Lo de mear contra la rueda era un comportamiento habitual en Borges. Como la mayor parte de los hombres de cierta edad, orinaba con frecuencia; una y otra vez me pedía que me detuviera para aliviarse, lo cual, en general, hacia contra la rueda delantera izquierda. Era como si fuese su favorita por alguna razón. Nuestro progreso hacia el norte no llevaba más de media hora cuando exclamó:

—¡Es urgente! Debe detener su carruaje.

—Rocinante no es un carruaje, es un caballo.

—Bueno; es sabido que los gauchos saben aliviarse sin necesidad de bajar del caballo.
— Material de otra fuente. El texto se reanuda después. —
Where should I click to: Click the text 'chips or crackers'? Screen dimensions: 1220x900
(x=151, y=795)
Toda una muestra de destreza. –Recitó algo en castellano, y le pedí que me lo tradujera–: “Mi caballo y mi mujer/traen recuerdos pasados”–. Y continuó: “Mi caballo ha de volver/mi mujer no me hace falta”. –Se volvió hacia mí–. Me da la impresión de que usted necesita una mujer. ¿Es así?

—Sí –respondí, preguntándome si Alastair le había contado de mis males de amores o si Borges podía oler mi soledad, así como podía oler la presencia de los libros–. Pero no tengo suerte.
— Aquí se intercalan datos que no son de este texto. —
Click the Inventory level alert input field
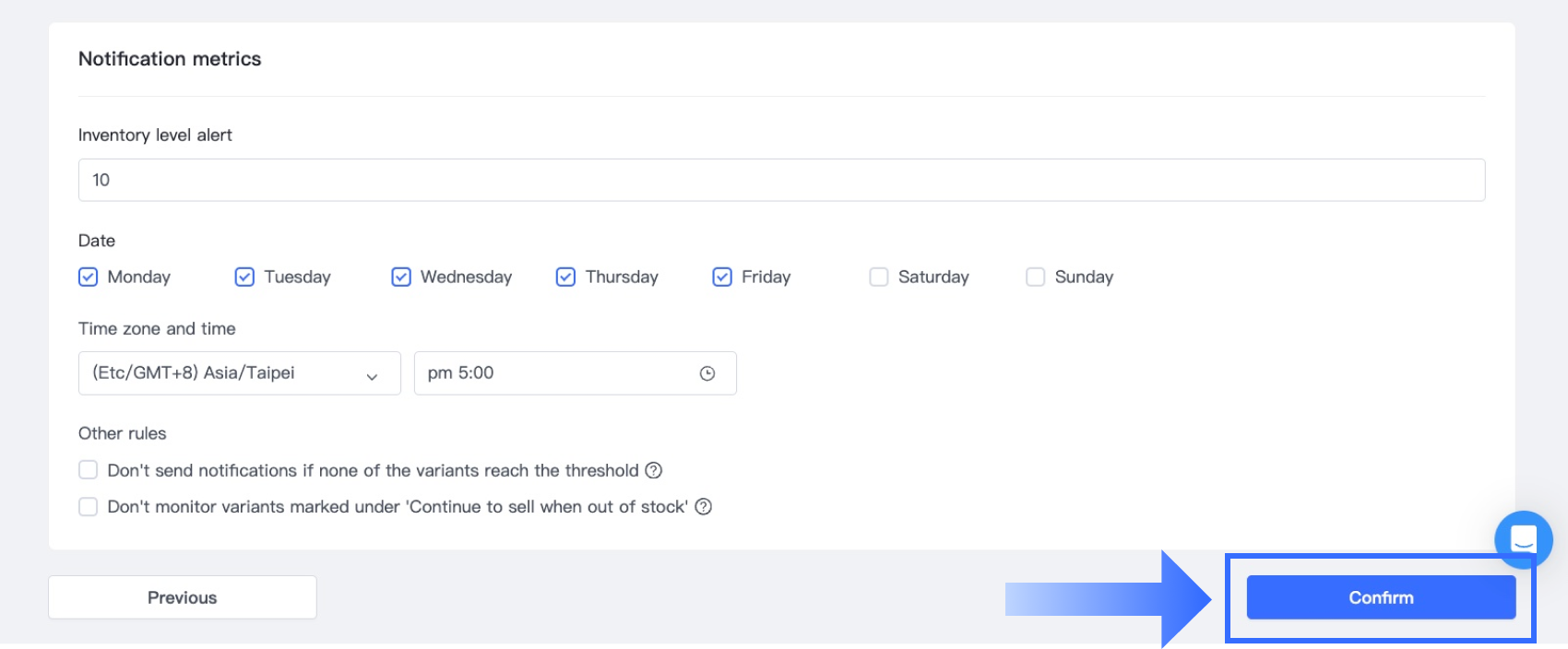Screen dimensions: 1568x649 [781, 180]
—Yo tampoco. ¿Sabes qué es el amor no correspondido?

—Más de lo que quisiera.

—Ay, ay, ay. Empiezo a ver que tenemos mucho en común.

No me pareció que fuese deseable tener mucho en común con un viejo ciego que no podía dejar de hablar, que ignoraba a todos los que lo rodeaban y que parecía obsesionado con una mujer de su lejano pasado. ¿En cincuenta años yo sería así?

—Estuve enamorado, profundamente enamorado, quizá siempre y exclusivamente enamorado, de Norah Lange.